*DOCUMENT EXTRACT*
******

Filtering of predictors:

Most heritability analyses are designed for common predictors (typically MAF>0.01 or MAF>0.005), as it is not currently clear how best to include rare variants. Similarly, most analyses focus on autosomal predictors, as it is not obvious how best to include sex chromosomes.

Our preferred measure of SNP quality is the information score from imputation, which reflects how closely a SNP's genotypes match those expected given the neighbouring SNPs. We typically exclude SNPs with information score below 0.95 or 0.99. While it is reasonable to also filter SNPs based on other metrics, such as missingness or Hardy-Weinberg Equilibrium, in general we find this is not necessary (at least for common SNPs). Note that some imputation software, such as IMPUTE2, compute multiple information scores, in which case we would filter based on all scores. Alternatively, given genotype probabilities, LDAK is able to compute its own information score, that represents the expected correlation between the recorded genotypes and the true genotypes (see Making Data).

******

*DESCRIPTION OF THE TASK*
In the passage on filtering predictors, below what information score are SNPs typically excluded? The material after this passage on filtering predictors is separate from it.

*DATASET SECTION*
******

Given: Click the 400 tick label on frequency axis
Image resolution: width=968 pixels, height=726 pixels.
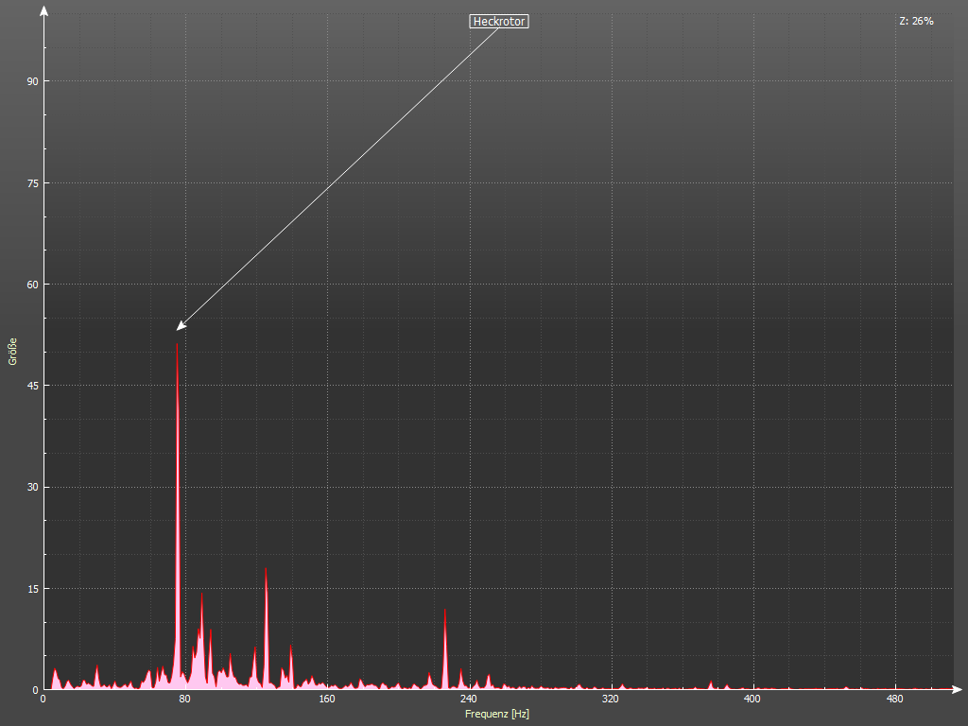Looking at the screenshot, I should click(x=752, y=700).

******

*RESULT*
SNPs with an information score below 0.95 or 0.99 are typically excluded.